* **GIVEN PROBLEM**
Rewrite the lines from the one containing "Screen dimensions: 814x590" through the end of the records, replacing "chevron" with "caret" and leaving everything else unchanged.

* **MATERIAL PROVIDED**
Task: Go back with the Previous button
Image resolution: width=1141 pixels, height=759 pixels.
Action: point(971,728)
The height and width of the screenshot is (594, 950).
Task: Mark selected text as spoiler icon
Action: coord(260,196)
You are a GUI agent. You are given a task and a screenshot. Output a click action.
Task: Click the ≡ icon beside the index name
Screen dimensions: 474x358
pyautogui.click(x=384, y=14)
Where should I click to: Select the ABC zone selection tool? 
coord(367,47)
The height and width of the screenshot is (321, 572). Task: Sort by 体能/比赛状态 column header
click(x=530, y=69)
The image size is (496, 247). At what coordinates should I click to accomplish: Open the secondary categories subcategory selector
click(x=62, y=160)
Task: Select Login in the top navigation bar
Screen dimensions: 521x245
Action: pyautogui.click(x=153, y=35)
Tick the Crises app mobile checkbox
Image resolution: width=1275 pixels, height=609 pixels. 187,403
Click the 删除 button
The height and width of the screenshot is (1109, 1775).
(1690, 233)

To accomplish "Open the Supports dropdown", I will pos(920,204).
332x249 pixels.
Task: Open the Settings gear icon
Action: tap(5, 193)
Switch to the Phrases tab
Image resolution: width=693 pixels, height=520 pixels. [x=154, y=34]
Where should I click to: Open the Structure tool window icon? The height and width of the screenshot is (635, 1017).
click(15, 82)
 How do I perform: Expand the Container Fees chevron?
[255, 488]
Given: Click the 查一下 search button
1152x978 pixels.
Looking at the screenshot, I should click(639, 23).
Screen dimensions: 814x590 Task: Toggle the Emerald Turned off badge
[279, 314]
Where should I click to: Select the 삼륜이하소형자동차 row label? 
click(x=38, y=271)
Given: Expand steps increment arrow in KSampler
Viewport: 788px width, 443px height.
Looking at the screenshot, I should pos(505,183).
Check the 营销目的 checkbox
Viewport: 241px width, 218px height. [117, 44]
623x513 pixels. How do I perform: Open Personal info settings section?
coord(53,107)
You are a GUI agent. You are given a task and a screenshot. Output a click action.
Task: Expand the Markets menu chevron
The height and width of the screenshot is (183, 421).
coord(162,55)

* **FINISHED ANSWER**
Screen dimensions: 814x590 Task: Toggle the Emerald Turned off badge
[279, 314]
Where should I click to: Select the 삼륜이하소형자동차 row label? 
click(x=38, y=271)
Given: Expand steps increment arrow in KSampler
Viewport: 788px width, 443px height.
Looking at the screenshot, I should pos(505,183).
Check the 营销目的 checkbox
Viewport: 241px width, 218px height. [117, 44]
623x513 pixels. How do I perform: Open Personal info settings section?
coord(53,107)
You are a GUI agent. You are given a task and a screenshot. Output a click action.
Task: Expand the Markets menu caret
The height and width of the screenshot is (183, 421).
coord(162,55)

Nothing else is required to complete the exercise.